4)      Correction done properly: Even if you have the best intention and genuine love for that person, you still need to be careful to find a proper time, proper place, use proper words, proper attitude and see if he/she is in proper condition to listen to your words of correction. Anything of the above if improperly executed may cause harm than help both to you and the other person. You also need to see if you are the proper person to bring up the correction. You also need to see if the offender is in condition to receive advice. One of the guidelines for giving advice is: never give unsolicited advice because the other party is not ready to listen to you. You can never force in correction on anyone when he/she doesn’t feel the need.

 

HANDLING CORRECTION THE BIBLE WAY:

1)   Honest search of the heart: As powerful and successful as King David, he beseeched God to search his heart in Psalm 139:23-24: “Search me, O God, and know my heart. Test me and know my anxious thoughts. See if there is any offensive way in me.” The very first step in handling mistakes is to honestly search our hearts to see if there is anything offensive to God and to man. Having a heart of humility and honestly seeking to know ourselves is the beginning of correcting our mistakes. Don’t allow pride gets in the way of seeing your mistakes. Be honest to see the true you

2)   Sincere confession and repentance: When Prophet Samuel pointed out the mistake King Saul had done, Saul immediately confessed his mistake and asked for forgiveness. “Then Saul said to Samuel ‘I have sinned. I have violated the Lord’s command and your instruction…Now I beg you, forgive my sin.’” (1 Samuel 15:24-25) The same is true with the prodigal son. When he realized that he has made a mistake in his life, he went back and told his father: “Father, I have sinned against heaven and against you. I am no longer worthy to be called your son.” Being arrogant and defensive trying to justify your mistakes can only make things worse.

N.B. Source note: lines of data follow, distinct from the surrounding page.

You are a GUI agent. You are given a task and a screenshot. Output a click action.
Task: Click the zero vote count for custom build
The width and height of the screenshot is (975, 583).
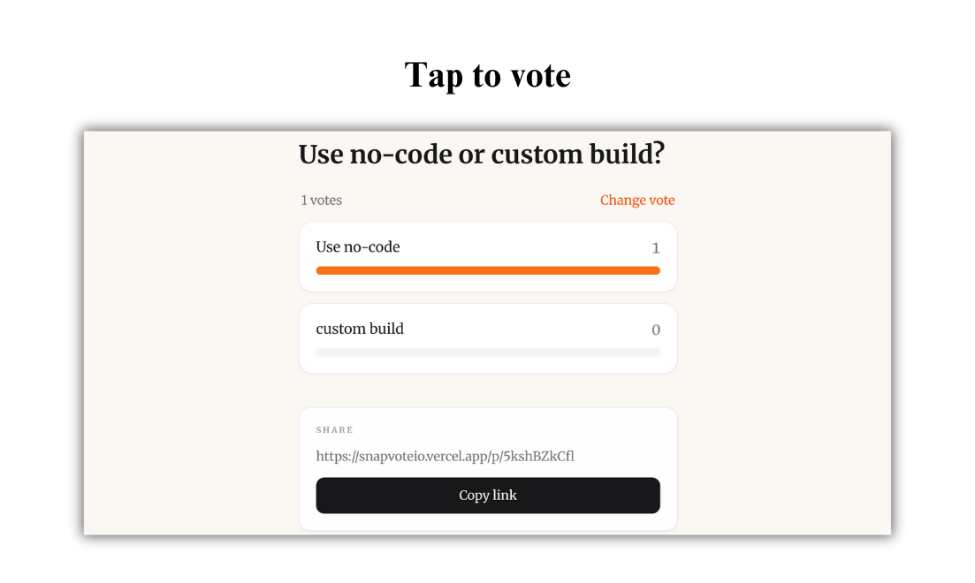pos(656,329)
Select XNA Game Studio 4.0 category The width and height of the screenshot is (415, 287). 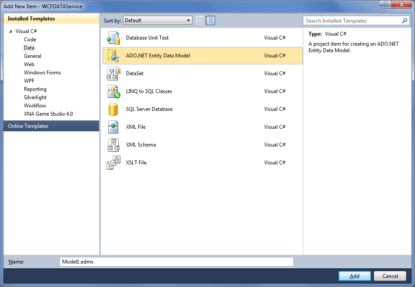[x=48, y=114]
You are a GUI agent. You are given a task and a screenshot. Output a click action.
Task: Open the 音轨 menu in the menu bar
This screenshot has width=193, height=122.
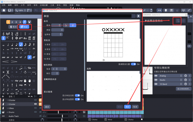click(16, 5)
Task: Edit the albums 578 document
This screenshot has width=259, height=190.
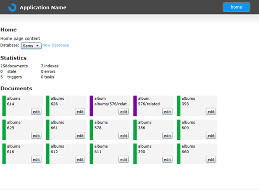Action: (123, 136)
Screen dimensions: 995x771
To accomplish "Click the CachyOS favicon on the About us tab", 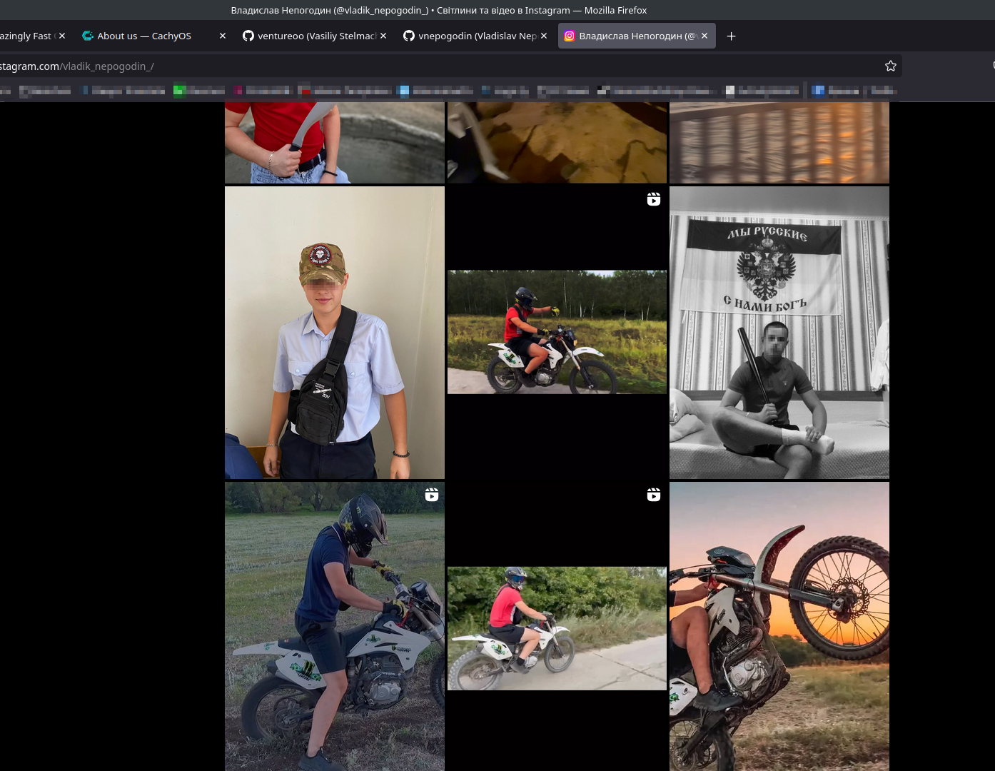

3)   Don’t hate the messenger: God often times sends his messenger to help us correct our mistakes because He wants to see that we don’t repeat that same mistake again. King Solomon advised that when someone points out our mistakes, we need to act like a wise man to welcome the message and correct our mistakes accordingly instead of being a mocker or a fool who insults and hates the messenger. (9:8) “Do not rebuke a mocker (fool) or he will hate you. Rebuke a wise man and he will love you.” Be humble to accept good willed criticism or advice, admit your mistake and take appropriate steps to correct the mistake. Be thankful that someone loves you enough to point out your wrong so you may do it right next time.

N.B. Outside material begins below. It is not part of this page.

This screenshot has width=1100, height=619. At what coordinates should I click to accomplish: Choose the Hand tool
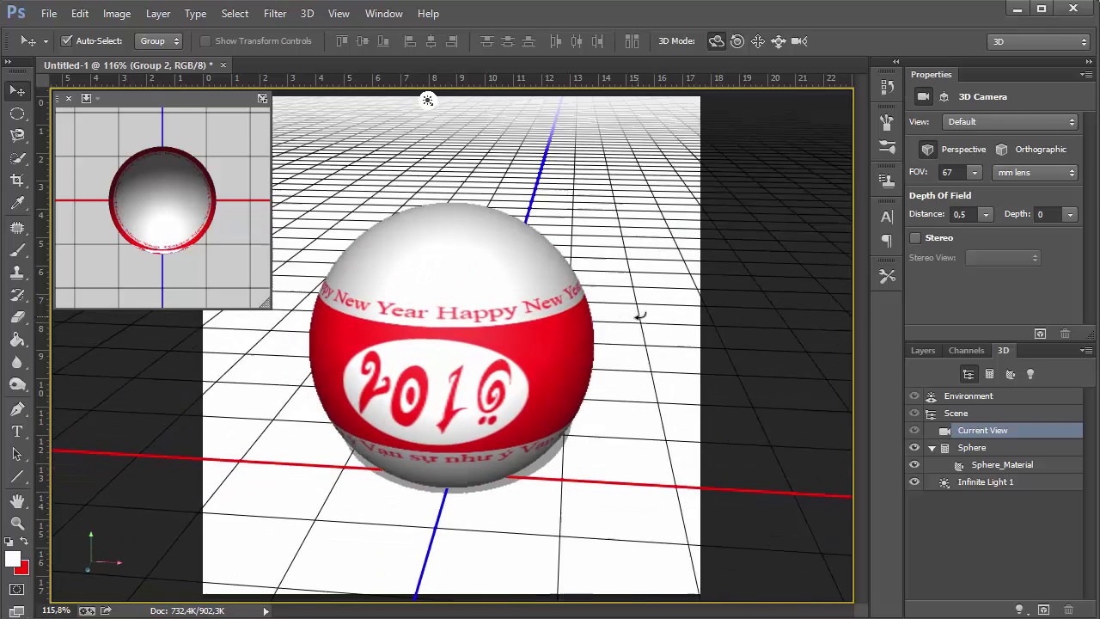click(17, 500)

4)   Benefits of correction: Solomon advocated the benefits of being wise to accept advice and correct mistakes in the following verses: “Instruct a wise man and he will be wiser still; teach a righteous man and he will add to his learning. The fear of the Lord is the beginning of wisdom; knowledge of the Holy One is understanding. For through me your days will be increased and years will be added to your life. If you are wise, your wisdom will reward you; if you are a mocker, you alone will suffer.” (9:9-12) Accepting advice and make corrections is never a shameful thing. To refuse advice in pride and arrogance is.

 

CONCLUSION:

1)   We all make mistakes: Don’t be too proud to think only others make mistakes. We all do. So, be gentle and generous to those who make mistakes. Correct your own mistakes before you can see better to correct others. No one is better than others.

2)   We all need corrections: Be humble and sincere to receive advice on correcting our mistakes. Also be thankful that people love you enough to tell you the truth. Be quick to recognize your fault and be sincere to take steps of remedy to correct the wrong.

3)   Repent and be saved: Your biggest mistake is not to accept Jesus as our Lord and Savior and through believing in Him your sins are forgiven. When the Word of God and His Holy Spirit move your heart to confess your sin, do it now and receive forgiveness from Him and enjoy the blessing of eternal life.